# streaming von Radiosendungen



## tim&struppi (23. Januar 2004)

Hallo, unter Win kann man mit dem Winamp Internetradio hören und mit einem Zusatzprogramm legal Aufnahmen von diesen machen. Gibt es unter Linux einen vergleichbaren player, denn winamp bekomme ich mit wine nicht zum laufen. Habe bis jetzt keinen passenden gefunden.
Tschau

Michael


fedora core 1
Athlon 1800+


----------



## Christian Fein (23. Januar 2004)

xmms


----------



## Thomas Kuse (23. Januar 2004)

Kann man mit dem auch aufnehmen?


----------



## Christian Fein (23. Januar 2004)

Für das Streamen nimmt mann keinen Player sondern einen Streaming Server.

Und Linux währe nicht Linux wenn es diesen nicht OpenSource und gut geben würde.

Das dinge nennt sich Icecast:
http://www.freeos.com/articles/3873/  <- Installationsanleitung.


----------



## Sway (23. Januar 2004)

http://streamripper.sourceforge.net/
Damit soll es gehen, wenn ich es richtig verstanden hab...



@Christian:
Das mit dem Streamen hat er unglücklich in dem Topic stehen, er such ja etwas um Streams auzunehmen. 
Aber was du eben sagtest ist nicht ganz richtig. Es gibt für XMMS (wie es auch bei Winamp üblich ist) ein Plugin zum Senden eines Streams. Das kann man entweder auf einen Streamingserver senden, oder man kann selber als Streamingserver fungieren... letztes is wegen der meist zu geringen Bandbreite sinnlos.
Also man kann auch mit dem Player Streamen, auch wenn es ein Plugin bedarf 

Hier das Plugin für xmms: http://www.oddsock.org/tools/oddcastv2_xmms/





*NACHTRAG:*

Da mich das eben selbst interessiert, hab ich mal n wenig meinen Freund Google befragt.. das ist bei rausgekommen zum Thema aufnahme per xmms...

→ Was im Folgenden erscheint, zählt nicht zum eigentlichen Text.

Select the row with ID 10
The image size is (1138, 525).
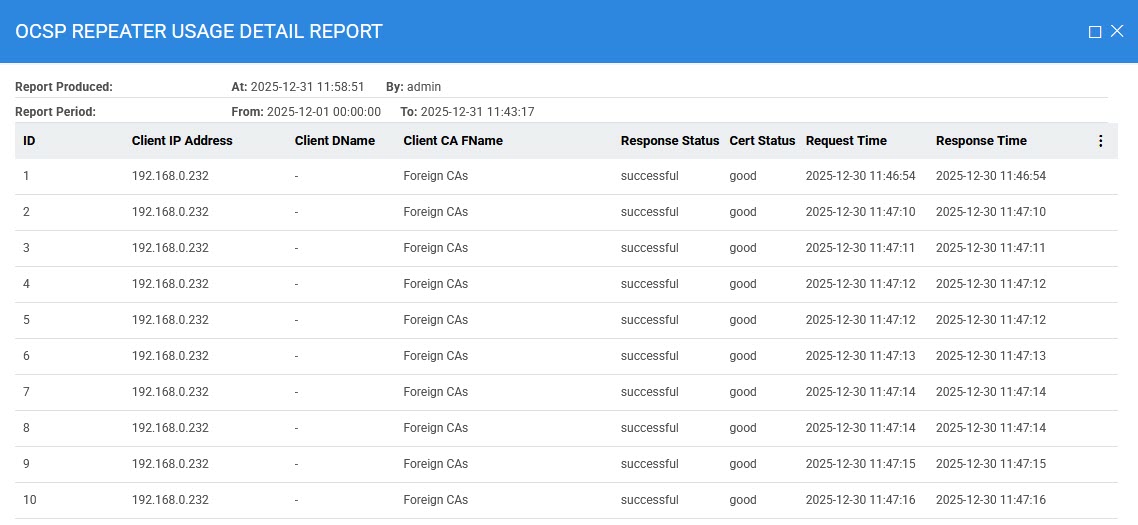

> > wie kann ich ein Internet Radio aufnehmen, zum Beispiel per xmms ?
> 
> Indem Du in die XMMS-Optionen schaust und bei den "Input-Plugins" das
> "MPEG 1/2/3 Layer" und/oder "Ogg Vorbis" konfigurierst und da unter
> ...


----------



## Thomas Kuse (23. Januar 2004)

*top*

dank euch...
ich werd heute Nacht gleich mal den tresor-berlin Livestream testen


----------



## tim&struppi (24. Januar 2004)

Hi,
danke erstmal für Eure Antworten. Wie Sway erwähnte, will ich Radiosendungen aufnehmen, eventuell gleich vom Programm wie streamripper schneiden lassen. Unter Winamp gehts ganz gut, wollte aber unter Linux was ähnliches machen. Werd mich mal hinsetzen und Eure Tips ausprobieren.

Tschau
Michael


----------



## Sway (24. Januar 2004)

xmms is das gegenstück von Winamp. Im "nachtrag" steht wie du es damit aufnehmen kannst


----------



## Ganesha (8. Februar 2004)

Wie heist das Zusatzprogramm von dem du gesprochen hast? Ich bin verzweifelt am suchen


----------



## tim&struppi (8. Februar 2004)

Wie Sway weiter oben beschrieb, findest du den Streamripper unter http://streamripper.sourceforge.net. Das Programm läuft in der Konsole. Leider habe ich unter Linux das ganze noch nicht so ganz ausprobiert, weil auf meinem anderen Rechner XP mit Winamp läuft. Muß leider gestehen, das Winamp unter Win komfortabler ist ( Geb ich leider nur ungern zu als Linuxer).
Hoffe, keinen Glaubenskrieg damit angezettelt zu haben.

Gruß Michael


----------